FCSA strips Moses Kotane's grandson of his licence
Moses Kotane’s grandson Mauwane Kotane was also debarred and his company Mamepe Capital’s licence to operate as a financial services provider was withdrawn by the Financial Service Conduct Authority (FSCA) this week.
According to the FSCA, the regulator of the South African financial services industry, Kotane jr was involved in a fraudulent scheme including claiming he had secured a new R175m investment for the now-defunct Namibian bank, Small and Medium Enterprises (SME) Bank in 2015.
SME Bank paid Mamepe Capital R10m as a once-off upfront payment for all past, present and future work to provide Kotane’s company with sufficient cash flow, but without having raised any capital for SME Bank.
The regulator found that Kotane was a dishonest person and rejected his lawyer’s claims that he was just naive.
“Kotane lied for the reason he gave and that was to protect his business and because he believed that if he gave false information the problem would go away and business would be as normal,” reads the FSCA’s Financial Services Tribunal’s ruling handed down on Tuesday.

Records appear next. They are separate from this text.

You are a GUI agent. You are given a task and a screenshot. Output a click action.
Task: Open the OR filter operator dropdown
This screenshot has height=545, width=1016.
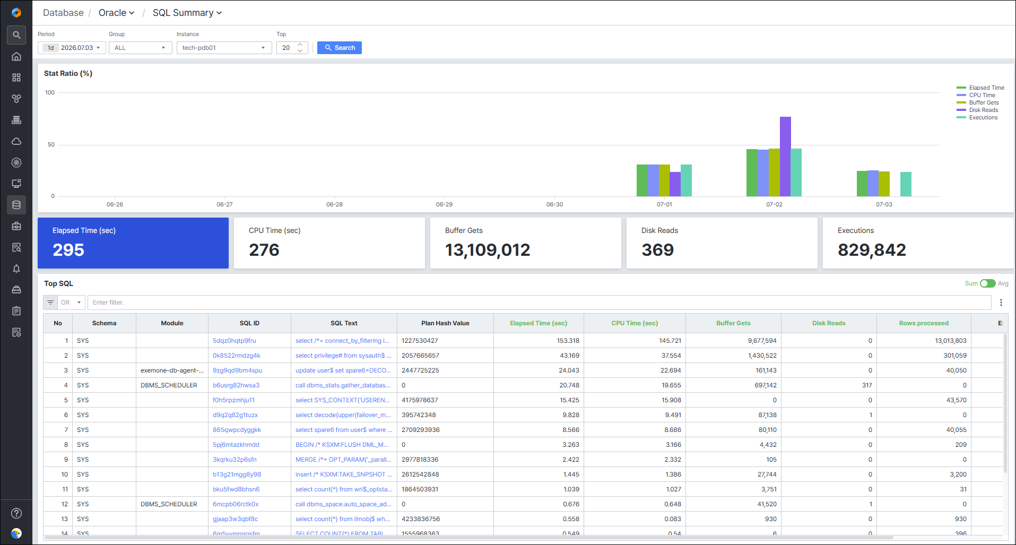pyautogui.click(x=71, y=302)
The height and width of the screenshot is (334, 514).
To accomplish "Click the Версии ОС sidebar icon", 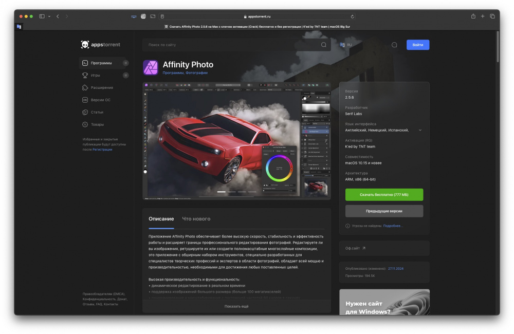I will point(86,100).
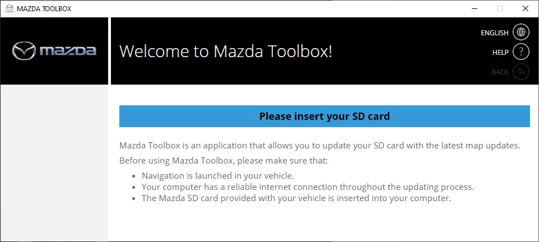Minimize the Mazda Toolbox window
Image resolution: width=539 pixels, height=242 pixels.
click(473, 8)
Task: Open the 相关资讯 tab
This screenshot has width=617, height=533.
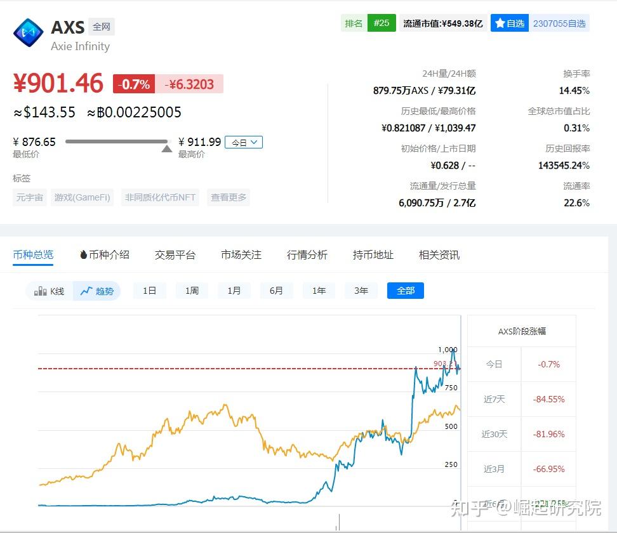Action: pyautogui.click(x=438, y=254)
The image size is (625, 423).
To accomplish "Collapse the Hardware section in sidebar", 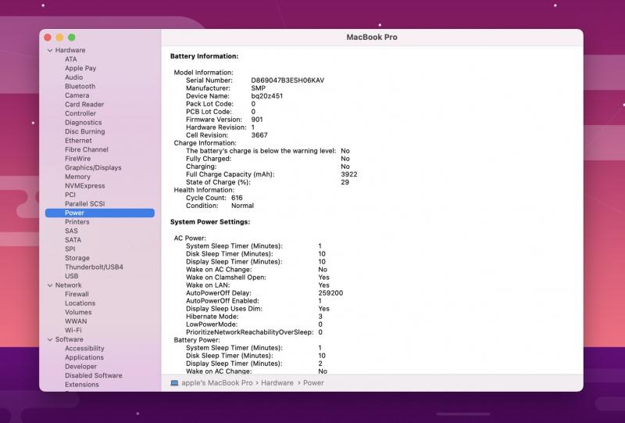I will [x=49, y=50].
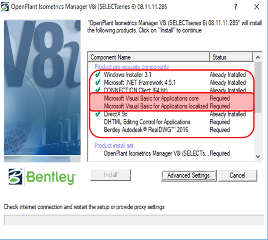The width and height of the screenshot is (268, 240).
Task: Click the checkmark beside CONNECTION Client (64 bit)
Action: (97, 90)
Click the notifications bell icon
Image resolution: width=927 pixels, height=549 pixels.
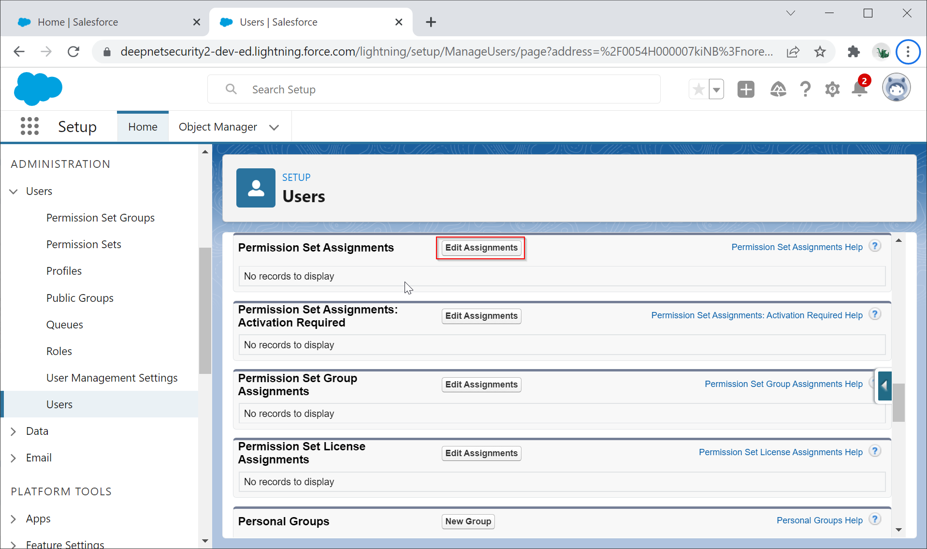[859, 89]
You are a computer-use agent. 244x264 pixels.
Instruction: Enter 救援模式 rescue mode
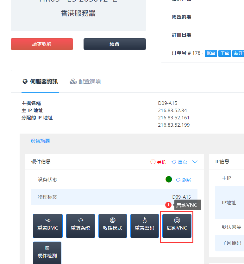(x=112, y=226)
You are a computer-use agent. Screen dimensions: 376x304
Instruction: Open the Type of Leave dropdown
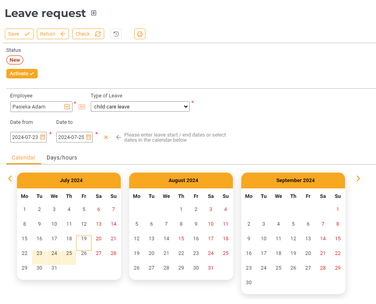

Kotane had approached the tribunal to fight the FSCA’s decision to hand him a decade-long ban and the withdrawal of his company’s licence to operate as a financial services provider, which was delivered earlier this year, and ask that it reconsider them because they were unduly harsh.
The tribunal found that the facts led ineluctably to the conclusion that Kotane did not meet the fit and proper requirements to be licensed despite his impressive commercial CV.
Kotane taught at Wits University’s Graduate School of Business Administration, is a former Finance and Accounting Sector Education and Training board member and ex-Nedgroup private wealth stockbrokers dealer, among others.
Mamepe Capital entered into a five-year agreement with VBS to be the custodian of some of SME Bank’s investments. The agreement was signed in July 2016 by disgraced former chief executive Andile Ramavhunga, SME Bank’s former chief executive Tawanda Mumvuma and Kotane in his capacity as Mamepe Capital director.
In terms of the agreement, VBS would receive payments accruing to SME Bank and make payments to the Namibian institution while Mamepe Capital would manage the portfolio of assets comprising a group or groups of investments on SME Bank’s behalf.
Mamepe Capital would then return some of the invested funds to SME Bank and pay returns through VBS.
Kotane’s troubles appear to be piling up as VBS Bank’s liquidators are co-operating with their counterparts at SME Bank, which was liquidated in Namibia in 2017, and have provided them with documentation on the relationship and transactional history between the doomed institutions.
Two weeks ago, VBS liquidators told creditors at a meeting in Polokwane that SME Bank’s liquidators had launched an inquiry in terms of section 417 of the Companies Act and subpoenaed VBS.
“I am co-operating with their investigation and have submitted the available information,” stated VBS liquidator Anoosh Rooplal in his report dated November 8.
Section 417 applies to the winding-up of a company unable to pay its debts, provides for directors, officers or persons known or suspected to have in their possession any property or believed to be indebted to be summoned and the process through which such information can be collected.
Kotane did not respond to Independent Media’s questions on Saturday.